## List of tasks
1. Using the Gaza fuel report, list every reason it gives for shops being unable to re-stock.
2. Please return everything in the Gaza fuel report from "WFP is continuing" down to "stocks run out.".
3. Decide whether each statement agrees with the Gaza fuel report, answering yes or no and quoting the words that settle it:
(a) Two WFP-contracted bakeries are working now, down from 23 when the operation began.
(b) About 95 percent of people who received electronic vouchers have redeemed them.
(c) On Wednesday, 250,000 people received bread.

Food lifeline for desperate families in Gaza at risk without fuel, WFP says

A WFP staffer hands food to a child as part of the organization's emergency response. Photo: WFP/Ali Jadallah
ROMEThe catastrophic conditions facing hundreds of thousands of Palestinians in Gaza risk getting worse still, due to severe fuel shortages which threaten to bring food and other humanitarian operations to a standstill.
  “Without additional fuel supplies, bakeries working with the World Food Program (WFP) will no longer be able to produce bread. Only two of our contracted bakeries have fuel to produce bread at the moment and tomorrow there might be none,” said WFP Representative in Palestine Samer Abdeljaber. “This would be a terrible blow to the thousands of families living in shelters who have been relying on the daily bread deliveries.”
  “The people of Gaza need continuous aid delivery at a level that corresponds to the enormous needs. To ease the suffering and enable the delivery of life-saving assistance, we echo the Secretary General’s appeal for a humanitarian ceasefire,” he added.
  WFP has already assisted close to 630,000 people in shelters and in communities across Gaza and the West Bank. The assistance includes emergency food supplies, mainly canned food and fresh bread, and electronic vouchers where shops are open and have food supplies.
  On average 200,000 people in shelters receive the fresh bread provided by WFP every day but the fuel shortage is making it ever harder for bakeries to operate. On Wednesday, only 150,000 people received bread. Currently, only two WFP-contracted bakeries are working, compared to 23 at the start of the operation. They are usually producing around six times their usual quantity of bread.
  Fuel is not only critical for bakeries. It is also needed for the trucks that receive the supplies entering through the Rafah crossing and to distribute those supplies across Gaza. In addition, fuel is critical for hospitals and for water desalination and pumping stations.
  Essential food commodities are rapidly running out in Gaza’s shops. Despite more food being available at wholesalers, shops are not able to re-stock due to damaged roads, safety concerns and shortage of fuel. Around 10 percent of WFP-contracted shops have run out of food supplies.
  WFP is continuing the distribution of electronic food vouchers in Gaza and so far 88 percent of people who received the vouchers have redeemed them. But the capacity of shops to run the voucher program is diminishing as the stocks run out.

Stored items
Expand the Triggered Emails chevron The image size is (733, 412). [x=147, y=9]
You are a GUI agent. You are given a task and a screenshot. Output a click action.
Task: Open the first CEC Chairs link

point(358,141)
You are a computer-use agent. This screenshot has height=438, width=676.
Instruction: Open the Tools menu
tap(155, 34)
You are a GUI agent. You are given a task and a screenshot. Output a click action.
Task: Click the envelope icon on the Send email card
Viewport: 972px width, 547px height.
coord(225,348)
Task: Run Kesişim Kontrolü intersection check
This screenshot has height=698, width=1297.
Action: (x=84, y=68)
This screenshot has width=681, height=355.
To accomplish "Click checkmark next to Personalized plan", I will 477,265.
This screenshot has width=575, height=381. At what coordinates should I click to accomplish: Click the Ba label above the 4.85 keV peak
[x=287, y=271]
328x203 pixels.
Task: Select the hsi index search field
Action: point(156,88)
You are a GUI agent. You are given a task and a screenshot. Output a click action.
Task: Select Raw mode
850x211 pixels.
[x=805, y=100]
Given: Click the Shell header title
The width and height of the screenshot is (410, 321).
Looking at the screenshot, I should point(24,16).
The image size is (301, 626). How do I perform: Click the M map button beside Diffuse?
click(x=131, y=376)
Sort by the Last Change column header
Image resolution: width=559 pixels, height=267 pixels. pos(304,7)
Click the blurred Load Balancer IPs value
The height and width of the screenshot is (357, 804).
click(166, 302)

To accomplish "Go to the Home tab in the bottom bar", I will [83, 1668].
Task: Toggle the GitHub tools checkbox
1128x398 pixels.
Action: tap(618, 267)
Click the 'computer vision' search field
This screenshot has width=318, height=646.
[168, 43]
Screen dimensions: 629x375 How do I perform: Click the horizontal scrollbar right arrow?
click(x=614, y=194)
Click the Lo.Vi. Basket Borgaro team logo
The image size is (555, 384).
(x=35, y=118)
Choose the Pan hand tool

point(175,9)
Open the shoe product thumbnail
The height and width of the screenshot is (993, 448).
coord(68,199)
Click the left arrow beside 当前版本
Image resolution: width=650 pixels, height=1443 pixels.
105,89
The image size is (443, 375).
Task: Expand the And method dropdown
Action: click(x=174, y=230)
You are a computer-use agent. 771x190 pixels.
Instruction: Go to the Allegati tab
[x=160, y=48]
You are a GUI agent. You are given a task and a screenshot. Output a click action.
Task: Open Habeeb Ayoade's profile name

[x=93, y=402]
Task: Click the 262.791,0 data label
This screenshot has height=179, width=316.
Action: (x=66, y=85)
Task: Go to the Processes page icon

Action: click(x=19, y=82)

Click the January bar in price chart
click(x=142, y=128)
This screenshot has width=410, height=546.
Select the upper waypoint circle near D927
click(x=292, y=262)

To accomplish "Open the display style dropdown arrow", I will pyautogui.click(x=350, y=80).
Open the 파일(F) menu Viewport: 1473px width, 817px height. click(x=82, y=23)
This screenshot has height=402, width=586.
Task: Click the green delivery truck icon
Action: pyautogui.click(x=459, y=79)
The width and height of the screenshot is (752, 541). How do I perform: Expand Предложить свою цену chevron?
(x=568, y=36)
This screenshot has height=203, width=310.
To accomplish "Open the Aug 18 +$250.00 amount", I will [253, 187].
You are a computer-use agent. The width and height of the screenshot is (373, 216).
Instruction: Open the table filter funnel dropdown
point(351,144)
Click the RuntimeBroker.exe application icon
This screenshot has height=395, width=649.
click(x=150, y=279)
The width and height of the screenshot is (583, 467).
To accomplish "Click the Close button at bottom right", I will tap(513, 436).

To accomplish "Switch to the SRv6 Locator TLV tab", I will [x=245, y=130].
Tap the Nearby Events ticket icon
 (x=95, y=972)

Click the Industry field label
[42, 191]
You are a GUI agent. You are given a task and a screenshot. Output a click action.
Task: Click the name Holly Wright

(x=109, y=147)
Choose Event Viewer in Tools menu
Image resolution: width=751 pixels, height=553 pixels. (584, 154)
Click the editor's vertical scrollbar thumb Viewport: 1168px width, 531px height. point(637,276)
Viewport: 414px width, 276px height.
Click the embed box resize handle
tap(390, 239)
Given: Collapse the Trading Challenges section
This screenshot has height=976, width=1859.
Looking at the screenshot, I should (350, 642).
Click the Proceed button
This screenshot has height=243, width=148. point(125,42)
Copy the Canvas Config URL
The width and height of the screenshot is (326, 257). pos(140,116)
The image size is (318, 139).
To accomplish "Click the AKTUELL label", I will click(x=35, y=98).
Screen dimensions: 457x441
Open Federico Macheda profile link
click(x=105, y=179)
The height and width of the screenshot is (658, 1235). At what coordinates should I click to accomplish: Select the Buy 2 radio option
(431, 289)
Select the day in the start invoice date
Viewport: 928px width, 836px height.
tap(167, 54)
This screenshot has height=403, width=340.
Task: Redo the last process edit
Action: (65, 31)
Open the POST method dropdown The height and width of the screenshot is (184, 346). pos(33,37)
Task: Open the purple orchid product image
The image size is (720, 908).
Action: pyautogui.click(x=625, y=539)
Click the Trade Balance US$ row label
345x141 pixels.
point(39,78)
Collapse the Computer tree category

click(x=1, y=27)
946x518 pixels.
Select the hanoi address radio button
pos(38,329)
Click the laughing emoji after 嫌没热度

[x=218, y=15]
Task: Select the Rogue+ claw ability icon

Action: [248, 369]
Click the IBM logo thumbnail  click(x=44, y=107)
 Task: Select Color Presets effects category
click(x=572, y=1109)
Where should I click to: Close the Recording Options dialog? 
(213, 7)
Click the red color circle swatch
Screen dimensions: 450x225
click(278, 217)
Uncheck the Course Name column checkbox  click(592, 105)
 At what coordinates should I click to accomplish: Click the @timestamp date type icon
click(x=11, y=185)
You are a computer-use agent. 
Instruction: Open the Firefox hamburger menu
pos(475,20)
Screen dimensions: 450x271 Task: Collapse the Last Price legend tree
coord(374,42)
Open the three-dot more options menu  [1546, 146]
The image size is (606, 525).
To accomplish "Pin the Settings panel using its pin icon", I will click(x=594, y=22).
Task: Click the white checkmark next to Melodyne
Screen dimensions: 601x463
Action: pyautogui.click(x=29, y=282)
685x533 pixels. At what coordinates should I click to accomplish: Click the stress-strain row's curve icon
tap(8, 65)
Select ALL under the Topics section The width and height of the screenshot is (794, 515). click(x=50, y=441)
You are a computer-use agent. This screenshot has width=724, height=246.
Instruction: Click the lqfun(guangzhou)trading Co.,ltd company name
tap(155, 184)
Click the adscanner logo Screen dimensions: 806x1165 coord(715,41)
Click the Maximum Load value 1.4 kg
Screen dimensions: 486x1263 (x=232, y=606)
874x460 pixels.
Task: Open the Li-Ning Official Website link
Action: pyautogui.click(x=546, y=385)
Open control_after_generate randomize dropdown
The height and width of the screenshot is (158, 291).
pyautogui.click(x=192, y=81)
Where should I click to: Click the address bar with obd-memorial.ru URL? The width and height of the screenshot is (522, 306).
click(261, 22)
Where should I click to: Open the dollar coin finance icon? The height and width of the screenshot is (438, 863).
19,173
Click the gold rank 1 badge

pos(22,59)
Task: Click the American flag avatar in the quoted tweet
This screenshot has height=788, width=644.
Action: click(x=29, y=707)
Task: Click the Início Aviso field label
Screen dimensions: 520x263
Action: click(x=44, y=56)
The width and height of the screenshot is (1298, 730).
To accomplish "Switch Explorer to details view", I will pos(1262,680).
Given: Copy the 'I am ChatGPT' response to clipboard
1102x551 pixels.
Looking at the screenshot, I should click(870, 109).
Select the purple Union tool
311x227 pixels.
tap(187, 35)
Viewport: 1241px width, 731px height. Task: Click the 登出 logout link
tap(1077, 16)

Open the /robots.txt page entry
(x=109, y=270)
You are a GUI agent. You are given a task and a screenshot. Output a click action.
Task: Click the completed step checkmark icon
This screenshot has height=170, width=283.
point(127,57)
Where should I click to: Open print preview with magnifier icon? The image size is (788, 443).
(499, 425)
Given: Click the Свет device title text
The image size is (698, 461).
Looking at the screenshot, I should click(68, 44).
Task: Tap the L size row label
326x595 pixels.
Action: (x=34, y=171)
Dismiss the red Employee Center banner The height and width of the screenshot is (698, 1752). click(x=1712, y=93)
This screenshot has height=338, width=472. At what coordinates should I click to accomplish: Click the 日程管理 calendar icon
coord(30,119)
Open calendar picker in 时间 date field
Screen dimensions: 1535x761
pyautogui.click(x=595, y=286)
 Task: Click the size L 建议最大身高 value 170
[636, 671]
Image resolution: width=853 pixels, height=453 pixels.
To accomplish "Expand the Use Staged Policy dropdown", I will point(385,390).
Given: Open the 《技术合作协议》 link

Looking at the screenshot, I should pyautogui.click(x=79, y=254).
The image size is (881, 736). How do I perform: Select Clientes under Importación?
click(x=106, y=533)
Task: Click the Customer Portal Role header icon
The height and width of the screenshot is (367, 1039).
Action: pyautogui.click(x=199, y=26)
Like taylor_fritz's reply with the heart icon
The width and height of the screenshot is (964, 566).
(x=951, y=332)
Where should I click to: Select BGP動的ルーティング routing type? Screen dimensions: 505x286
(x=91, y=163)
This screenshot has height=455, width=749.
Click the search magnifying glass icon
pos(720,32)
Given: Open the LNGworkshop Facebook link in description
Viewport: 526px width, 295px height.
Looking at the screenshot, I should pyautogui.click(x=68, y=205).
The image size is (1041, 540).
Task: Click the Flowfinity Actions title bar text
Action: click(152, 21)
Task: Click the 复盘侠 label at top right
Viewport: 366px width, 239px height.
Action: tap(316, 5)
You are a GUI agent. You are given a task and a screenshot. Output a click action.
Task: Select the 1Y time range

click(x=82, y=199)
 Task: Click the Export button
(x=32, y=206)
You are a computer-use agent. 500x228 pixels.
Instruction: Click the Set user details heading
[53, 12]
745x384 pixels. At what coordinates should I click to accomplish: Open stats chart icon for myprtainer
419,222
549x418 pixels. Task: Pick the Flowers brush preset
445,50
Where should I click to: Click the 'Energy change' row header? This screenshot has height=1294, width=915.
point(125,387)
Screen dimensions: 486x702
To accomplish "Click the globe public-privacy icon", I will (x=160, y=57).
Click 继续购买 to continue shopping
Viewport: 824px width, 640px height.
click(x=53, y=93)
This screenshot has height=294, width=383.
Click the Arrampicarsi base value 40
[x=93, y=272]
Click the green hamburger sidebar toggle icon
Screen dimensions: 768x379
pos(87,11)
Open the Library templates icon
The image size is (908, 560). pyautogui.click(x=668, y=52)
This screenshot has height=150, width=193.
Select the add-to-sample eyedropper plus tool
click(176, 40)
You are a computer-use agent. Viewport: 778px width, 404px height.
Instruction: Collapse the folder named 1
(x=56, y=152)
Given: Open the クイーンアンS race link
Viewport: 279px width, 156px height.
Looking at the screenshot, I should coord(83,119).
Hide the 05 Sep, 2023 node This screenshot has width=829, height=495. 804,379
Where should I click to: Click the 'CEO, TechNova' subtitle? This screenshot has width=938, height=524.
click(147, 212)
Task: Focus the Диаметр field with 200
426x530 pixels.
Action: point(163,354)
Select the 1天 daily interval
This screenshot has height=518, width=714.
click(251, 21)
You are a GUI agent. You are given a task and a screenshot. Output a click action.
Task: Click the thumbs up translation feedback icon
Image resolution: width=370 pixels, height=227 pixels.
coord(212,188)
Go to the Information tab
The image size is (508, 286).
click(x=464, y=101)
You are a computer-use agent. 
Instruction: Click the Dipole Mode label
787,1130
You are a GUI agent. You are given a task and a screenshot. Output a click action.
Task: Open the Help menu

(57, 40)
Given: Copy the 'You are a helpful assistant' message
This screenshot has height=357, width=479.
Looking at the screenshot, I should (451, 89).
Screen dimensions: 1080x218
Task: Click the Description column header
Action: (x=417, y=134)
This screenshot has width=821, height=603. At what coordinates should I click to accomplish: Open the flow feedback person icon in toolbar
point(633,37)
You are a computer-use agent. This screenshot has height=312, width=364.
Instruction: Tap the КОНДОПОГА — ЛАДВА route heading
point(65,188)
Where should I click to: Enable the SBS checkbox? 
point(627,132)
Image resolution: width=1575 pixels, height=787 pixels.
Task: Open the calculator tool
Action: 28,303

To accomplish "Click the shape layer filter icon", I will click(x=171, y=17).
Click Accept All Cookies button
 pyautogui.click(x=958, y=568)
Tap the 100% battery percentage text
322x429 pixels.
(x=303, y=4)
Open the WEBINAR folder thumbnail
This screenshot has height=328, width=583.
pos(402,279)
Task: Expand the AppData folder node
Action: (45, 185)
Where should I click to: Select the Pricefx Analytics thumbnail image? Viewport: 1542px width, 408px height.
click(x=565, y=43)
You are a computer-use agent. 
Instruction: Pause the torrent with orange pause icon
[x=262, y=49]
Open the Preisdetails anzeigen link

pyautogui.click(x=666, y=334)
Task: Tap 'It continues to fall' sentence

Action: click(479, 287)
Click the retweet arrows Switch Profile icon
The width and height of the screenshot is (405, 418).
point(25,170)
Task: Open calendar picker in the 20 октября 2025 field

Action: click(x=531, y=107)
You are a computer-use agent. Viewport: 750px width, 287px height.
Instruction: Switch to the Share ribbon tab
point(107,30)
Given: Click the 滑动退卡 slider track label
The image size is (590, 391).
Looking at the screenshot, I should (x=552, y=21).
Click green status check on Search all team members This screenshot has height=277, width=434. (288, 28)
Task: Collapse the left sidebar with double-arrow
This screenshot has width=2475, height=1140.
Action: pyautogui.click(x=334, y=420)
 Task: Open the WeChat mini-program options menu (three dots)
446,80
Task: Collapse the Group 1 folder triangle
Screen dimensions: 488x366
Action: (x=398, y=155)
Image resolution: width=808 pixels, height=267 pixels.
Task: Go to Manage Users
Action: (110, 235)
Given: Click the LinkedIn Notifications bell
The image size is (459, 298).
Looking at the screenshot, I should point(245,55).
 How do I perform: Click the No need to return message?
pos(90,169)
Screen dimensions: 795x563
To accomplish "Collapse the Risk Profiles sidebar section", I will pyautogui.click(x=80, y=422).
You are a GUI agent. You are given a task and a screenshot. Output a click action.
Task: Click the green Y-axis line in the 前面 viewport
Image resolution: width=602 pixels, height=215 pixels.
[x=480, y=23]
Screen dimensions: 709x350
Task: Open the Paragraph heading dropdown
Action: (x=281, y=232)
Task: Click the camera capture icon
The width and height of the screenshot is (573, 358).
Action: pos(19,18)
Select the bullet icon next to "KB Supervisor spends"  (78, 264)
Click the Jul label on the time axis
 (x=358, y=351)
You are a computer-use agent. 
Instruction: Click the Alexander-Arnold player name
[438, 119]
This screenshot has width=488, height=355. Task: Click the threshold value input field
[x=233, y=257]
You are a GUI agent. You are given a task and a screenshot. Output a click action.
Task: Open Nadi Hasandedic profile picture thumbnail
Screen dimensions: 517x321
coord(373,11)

## Answers to the tasks
1.
- Damaged roads
- Safety concerns
- Shortage of fuel

2.
WFP is continuing the distribution of electronic food vouchers in Gaza and so far 88 percent of people who received the vouchers have redeemed them. But the capacity of shops to run the voucher program is diminishing as the stocks run out.

3.
(a) Yes: "Currently, only two WFP-contracted bakeries are working, compared to 23 at the start of the operation."
(b) No: "so far 88 percent of people who received the vouchers have redeemed them."
(c) No: "On Wednesday, only 150,000 people received bread."